Individuals and families covered by HSA-qualified, high-deductible health plans, or fully insured health plans that have a deductible included before their prescription benefit co-pays apply, could see significant reductions in their out-of-pocket expenditures over the next 14 months as generic versions of seven of the world’s 20 best-selling drugs, including cholesterol fighter Lipitor and blood thinner Plavix, hit the market.
According to the London research firm EvaluatePharma Ltd, best selling drugs with about $255 billion in global annual sales will go off patent between now and 2016. Generic competition is expected to slash the cost to patients and companies that provide health benefits.
The lower cost prescription drugs could perhaps directly benefit most those who have HSA plans that require insured’s to pay the full (usually discounted) cost of most prescription drugs until they have reached their plan’s annual deductible limit.
Data collected by First Horizon Msaver, a leading HSA administrator, reveals that 44 percent of transactions between 2007 and 2009 involving an HSA debit card account took place in a pharmacy. When viewed from the perspective of the total dollar amount of a transaction, drug stores and pharmacies placed right behind doctors and health care practitioners with 32 percent of all HSA dollars being spent at pharmacies while 37 percent of all HSA spending was at doctor offices.

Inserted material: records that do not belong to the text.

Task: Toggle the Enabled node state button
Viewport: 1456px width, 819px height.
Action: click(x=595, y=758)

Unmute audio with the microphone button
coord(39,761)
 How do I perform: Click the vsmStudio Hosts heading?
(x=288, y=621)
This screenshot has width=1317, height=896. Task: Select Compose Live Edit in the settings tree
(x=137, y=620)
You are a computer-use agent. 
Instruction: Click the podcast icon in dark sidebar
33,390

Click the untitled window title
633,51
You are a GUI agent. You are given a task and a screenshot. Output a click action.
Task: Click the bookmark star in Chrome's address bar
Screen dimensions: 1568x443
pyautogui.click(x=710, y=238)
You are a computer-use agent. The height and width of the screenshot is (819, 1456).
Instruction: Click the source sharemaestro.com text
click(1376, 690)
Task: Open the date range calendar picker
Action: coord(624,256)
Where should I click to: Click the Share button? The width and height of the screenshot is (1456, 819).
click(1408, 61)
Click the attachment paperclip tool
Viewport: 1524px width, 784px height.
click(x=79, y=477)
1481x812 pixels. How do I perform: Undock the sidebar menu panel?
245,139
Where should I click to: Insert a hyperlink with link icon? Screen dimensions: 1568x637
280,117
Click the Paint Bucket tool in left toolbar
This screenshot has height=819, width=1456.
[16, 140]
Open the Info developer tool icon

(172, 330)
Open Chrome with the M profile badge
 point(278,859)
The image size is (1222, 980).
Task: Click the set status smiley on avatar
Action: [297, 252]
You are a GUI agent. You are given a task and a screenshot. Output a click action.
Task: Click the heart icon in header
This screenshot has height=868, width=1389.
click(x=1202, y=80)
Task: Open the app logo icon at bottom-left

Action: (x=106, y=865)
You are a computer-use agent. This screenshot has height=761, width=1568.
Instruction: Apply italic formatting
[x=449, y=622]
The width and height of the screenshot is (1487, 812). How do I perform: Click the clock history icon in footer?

Last year, the average generic prescription cost $72, versus $198 for the average brand-name drug, according to consulting firm Wolters Kluwer Pharma Solutions. Those figures average all prescription from short-term to 90-day ones.
A quick look at today’s prices for two of the drugs that will be going off patent illustrates that there is potential for significant savings.
An online drug pricing service, ScriptSave®, reports that a person in Overland Park, KS, would currently expect to pay $186.81 for a thirty day supply of the popular blood thinner Plavix. Likewise, the cost of a thirty day supply of Lipitor is now shown to be $167.29 at the same pharmacy. While it is not possible to predict what the generic cost will be for these specific drugs, the cost should be significantly reduced if recent trends hold.
For example, the prescription version of a heartburn medicine Protonix is reported by ScriptSave to cost $123.16 for a 30-day supply. The generic version is listed for $12.81 at the same pharmacy, and some retailers sell the most popular generics for as little as $4 for a thirty-day supply.
The good news about the expected drop in prescription drug prices may not end with HSA, and fully insured plan members being able to save and keep more money in their health savings accounts. Roy Ramthun who has served as Special Assistant to the President for Economic Policy at The White House and now heads HSA Consulting Services, LLC suggested that the reduction in prescription drug costs could also hold premium increases down.
“It could help keep premiums down if people switch to the generic drugs,” said Ramthun. “HSAs are well-documented for encouraging generic drug utilization.